ConceptMapper

A tool for analyzing and steering concept representations in large language models, specifically designed for the Qwen-4B Instruct model.

Features

Identifies attention heads that mediate specific concepts (currently focused on color concepts)
Extracts and analyzes head-specific activations
Supports concept steering with controllable strength
Provides detailed analysis of head contributions
Implements causal testing for concept manipulation
Modular activation patching utilities and a simplified ACDC (greedy) search

Requirements

Python 3.8+
PyTorch with CUDA support
Transformers, Accelerate, Safetensors
Hugging Face account with appropriate model access

Installation

Install required packages:

pip install -r ConceptMapper/requirements.txt

Create a .env file in the project root directory with your Hugging Face token:

HUGGING_FACE_TOKEN="your_token_here"

________

Write the next part of the ConceptMapper README, starting right after its final line.

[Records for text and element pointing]

________

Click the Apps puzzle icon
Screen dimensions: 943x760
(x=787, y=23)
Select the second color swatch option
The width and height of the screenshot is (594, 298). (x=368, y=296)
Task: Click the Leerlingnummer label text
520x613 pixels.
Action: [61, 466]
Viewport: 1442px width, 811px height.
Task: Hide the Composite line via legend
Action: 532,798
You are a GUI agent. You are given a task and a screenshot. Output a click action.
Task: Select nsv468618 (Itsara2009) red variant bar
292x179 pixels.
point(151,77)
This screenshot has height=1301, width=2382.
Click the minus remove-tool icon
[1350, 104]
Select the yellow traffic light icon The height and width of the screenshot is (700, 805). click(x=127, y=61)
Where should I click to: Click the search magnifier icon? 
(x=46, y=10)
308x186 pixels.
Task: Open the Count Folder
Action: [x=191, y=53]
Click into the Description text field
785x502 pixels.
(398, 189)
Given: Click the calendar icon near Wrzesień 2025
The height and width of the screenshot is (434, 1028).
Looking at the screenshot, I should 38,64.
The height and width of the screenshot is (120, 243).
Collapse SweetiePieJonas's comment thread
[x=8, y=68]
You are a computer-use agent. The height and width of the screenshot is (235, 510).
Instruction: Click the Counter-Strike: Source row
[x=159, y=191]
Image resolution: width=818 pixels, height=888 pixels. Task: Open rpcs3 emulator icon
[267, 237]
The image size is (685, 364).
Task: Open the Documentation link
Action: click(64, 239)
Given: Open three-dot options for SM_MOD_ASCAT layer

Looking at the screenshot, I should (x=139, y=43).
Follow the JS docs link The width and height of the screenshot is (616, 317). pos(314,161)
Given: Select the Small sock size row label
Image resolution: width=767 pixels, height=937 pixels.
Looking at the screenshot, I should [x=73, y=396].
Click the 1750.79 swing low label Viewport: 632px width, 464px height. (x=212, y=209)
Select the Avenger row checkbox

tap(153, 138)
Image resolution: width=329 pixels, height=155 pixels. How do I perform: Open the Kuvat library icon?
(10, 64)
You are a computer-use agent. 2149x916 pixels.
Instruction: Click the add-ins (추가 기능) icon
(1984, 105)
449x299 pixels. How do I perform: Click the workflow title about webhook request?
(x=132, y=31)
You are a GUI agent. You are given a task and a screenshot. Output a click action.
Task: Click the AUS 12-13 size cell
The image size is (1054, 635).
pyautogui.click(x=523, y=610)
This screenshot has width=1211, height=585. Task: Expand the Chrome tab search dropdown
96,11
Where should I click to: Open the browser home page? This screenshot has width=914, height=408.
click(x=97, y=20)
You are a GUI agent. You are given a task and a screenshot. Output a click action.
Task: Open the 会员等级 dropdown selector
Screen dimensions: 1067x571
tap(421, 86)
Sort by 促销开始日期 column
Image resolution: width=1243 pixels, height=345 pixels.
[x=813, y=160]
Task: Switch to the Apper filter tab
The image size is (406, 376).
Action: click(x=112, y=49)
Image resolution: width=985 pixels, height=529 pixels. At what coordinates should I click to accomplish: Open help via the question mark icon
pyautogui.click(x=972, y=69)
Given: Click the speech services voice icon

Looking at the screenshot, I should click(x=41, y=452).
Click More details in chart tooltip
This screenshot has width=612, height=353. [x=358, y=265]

________

**ANSWER BELOW**.
The .env file is already in .gitignore and won't be pushed to the repository.

Usage

Run the CLI (downloads the model on first run):

python ConceptMapper/main.py --target blue --mode targeted --topk 12 --rescan

Common flags:

--target: target color concept (default: blue).
--mode: broadcast (head-space) or targeted (residual of selected heads).
--topk: number of mediating heads to select (default: 12).
--start-layer/--end-layer: limit layer scan range.
--token-index-strategy: auto (default), first, or last token of the word.
--neg-colors: comma-separated list to override negatives.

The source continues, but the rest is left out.